**Directions**
Each line below from the one containing "Where should I click to: Focus" through the one containing "The height and width of the screenshot is (879, 1016)." is to be given again exactly, and no line outside that span.

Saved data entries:
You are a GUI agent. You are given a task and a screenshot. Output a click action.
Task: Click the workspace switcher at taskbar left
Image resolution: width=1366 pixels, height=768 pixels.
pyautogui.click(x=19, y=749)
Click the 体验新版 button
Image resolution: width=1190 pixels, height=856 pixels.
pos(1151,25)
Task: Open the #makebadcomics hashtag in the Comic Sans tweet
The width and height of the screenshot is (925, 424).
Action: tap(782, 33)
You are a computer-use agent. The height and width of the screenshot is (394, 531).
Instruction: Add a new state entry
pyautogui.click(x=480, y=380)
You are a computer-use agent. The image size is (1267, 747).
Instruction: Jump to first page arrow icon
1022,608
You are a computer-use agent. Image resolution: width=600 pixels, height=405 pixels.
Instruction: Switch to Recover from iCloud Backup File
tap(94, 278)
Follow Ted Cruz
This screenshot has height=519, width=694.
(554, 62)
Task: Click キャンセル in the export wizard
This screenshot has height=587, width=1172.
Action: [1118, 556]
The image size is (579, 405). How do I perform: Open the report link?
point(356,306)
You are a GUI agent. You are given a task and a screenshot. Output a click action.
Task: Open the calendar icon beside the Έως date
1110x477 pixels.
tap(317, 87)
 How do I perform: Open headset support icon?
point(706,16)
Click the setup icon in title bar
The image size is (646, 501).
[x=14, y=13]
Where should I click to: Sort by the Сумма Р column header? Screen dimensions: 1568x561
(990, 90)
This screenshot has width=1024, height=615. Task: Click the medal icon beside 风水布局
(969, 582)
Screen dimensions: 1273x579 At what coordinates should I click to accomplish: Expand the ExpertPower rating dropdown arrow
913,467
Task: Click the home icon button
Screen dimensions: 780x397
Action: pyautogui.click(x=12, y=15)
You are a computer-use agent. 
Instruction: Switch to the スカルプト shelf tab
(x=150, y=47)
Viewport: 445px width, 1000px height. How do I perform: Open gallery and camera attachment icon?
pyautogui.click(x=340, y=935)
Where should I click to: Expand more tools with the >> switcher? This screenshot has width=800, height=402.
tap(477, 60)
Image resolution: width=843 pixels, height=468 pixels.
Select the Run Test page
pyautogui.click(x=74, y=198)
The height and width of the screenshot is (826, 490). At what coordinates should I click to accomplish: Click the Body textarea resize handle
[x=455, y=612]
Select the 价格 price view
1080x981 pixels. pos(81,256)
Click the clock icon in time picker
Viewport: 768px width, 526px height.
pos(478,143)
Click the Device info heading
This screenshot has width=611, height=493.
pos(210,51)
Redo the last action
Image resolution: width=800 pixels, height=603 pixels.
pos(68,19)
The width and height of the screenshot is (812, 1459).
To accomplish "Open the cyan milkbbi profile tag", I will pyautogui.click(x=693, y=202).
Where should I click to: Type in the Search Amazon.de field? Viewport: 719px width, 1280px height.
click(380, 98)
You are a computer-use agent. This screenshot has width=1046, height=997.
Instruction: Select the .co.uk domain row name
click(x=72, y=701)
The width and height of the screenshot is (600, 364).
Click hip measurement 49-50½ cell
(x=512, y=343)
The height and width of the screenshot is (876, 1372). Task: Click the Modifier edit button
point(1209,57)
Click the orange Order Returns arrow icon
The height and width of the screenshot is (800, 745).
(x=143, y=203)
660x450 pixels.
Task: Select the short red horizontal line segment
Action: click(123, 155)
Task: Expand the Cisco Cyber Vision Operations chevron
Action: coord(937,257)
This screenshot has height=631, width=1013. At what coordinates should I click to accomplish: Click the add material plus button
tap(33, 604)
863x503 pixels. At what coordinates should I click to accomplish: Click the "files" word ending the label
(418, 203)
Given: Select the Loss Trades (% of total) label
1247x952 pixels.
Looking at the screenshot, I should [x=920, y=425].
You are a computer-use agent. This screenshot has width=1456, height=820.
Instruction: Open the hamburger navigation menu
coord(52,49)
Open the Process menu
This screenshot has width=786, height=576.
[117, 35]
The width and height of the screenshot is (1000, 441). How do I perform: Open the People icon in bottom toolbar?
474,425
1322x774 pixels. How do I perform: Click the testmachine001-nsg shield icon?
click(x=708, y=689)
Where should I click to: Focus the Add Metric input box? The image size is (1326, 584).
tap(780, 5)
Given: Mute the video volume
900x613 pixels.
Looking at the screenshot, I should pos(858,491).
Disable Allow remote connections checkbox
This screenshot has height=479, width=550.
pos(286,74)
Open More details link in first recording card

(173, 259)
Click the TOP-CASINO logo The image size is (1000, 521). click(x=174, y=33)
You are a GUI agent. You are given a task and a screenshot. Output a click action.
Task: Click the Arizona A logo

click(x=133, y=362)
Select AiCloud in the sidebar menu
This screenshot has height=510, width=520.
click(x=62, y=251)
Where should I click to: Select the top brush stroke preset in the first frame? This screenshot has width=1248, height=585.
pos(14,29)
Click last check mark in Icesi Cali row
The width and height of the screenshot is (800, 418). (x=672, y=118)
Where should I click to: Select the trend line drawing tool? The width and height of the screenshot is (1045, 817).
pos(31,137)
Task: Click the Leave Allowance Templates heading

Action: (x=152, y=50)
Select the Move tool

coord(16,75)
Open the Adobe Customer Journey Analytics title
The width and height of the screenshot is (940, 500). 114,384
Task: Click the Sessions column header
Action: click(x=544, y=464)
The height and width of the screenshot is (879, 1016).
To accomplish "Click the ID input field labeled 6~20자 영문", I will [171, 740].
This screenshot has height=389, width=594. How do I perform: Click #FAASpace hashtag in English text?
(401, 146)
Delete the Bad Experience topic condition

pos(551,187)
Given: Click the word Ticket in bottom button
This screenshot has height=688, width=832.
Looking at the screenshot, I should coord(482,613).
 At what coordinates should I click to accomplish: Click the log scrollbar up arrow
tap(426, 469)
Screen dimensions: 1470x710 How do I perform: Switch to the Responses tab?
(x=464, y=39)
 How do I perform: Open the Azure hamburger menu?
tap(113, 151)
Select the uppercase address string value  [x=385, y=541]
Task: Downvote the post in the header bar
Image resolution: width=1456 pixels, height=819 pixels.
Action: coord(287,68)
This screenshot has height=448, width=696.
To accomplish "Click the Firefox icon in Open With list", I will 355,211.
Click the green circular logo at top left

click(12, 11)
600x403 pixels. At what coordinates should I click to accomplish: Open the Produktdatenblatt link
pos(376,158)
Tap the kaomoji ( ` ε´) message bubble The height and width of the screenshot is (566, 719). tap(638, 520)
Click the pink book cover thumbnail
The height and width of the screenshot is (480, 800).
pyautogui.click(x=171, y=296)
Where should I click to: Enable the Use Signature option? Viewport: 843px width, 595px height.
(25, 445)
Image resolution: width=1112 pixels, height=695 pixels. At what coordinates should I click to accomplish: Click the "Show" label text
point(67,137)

**Your response**
Where should I click to: Focus the Add Metric input box? The image size is (1326, 584).
tap(780, 5)
Given: Mute the video volume
900x613 pixels.
Looking at the screenshot, I should pos(858,491).
Disable Allow remote connections checkbox
This screenshot has height=479, width=550.
pos(286,74)
Open More details link in first recording card

(173, 259)
Click the TOP-CASINO logo The image size is (1000, 521). click(x=174, y=33)
You are a GUI agent. You are given a task and a screenshot. Output a click action.
Task: Click the Arizona A logo

click(x=133, y=362)
Select AiCloud in the sidebar menu
This screenshot has height=510, width=520.
click(x=62, y=251)
Where should I click to: Select the top brush stroke preset in the first frame? This screenshot has width=1248, height=585.
pos(14,29)
Click last check mark in Icesi Cali row
The width and height of the screenshot is (800, 418). (x=672, y=118)
Where should I click to: Select the trend line drawing tool? The width and height of the screenshot is (1045, 817).
pos(31,137)
Task: Click the Leave Allowance Templates heading

Action: (x=152, y=50)
Select the Move tool

coord(16,75)
Open the Adobe Customer Journey Analytics title
The width and height of the screenshot is (940, 500). 114,384
Task: Click the Sessions column header
Action: click(x=544, y=464)
The height and width of the screenshot is (879, 1016).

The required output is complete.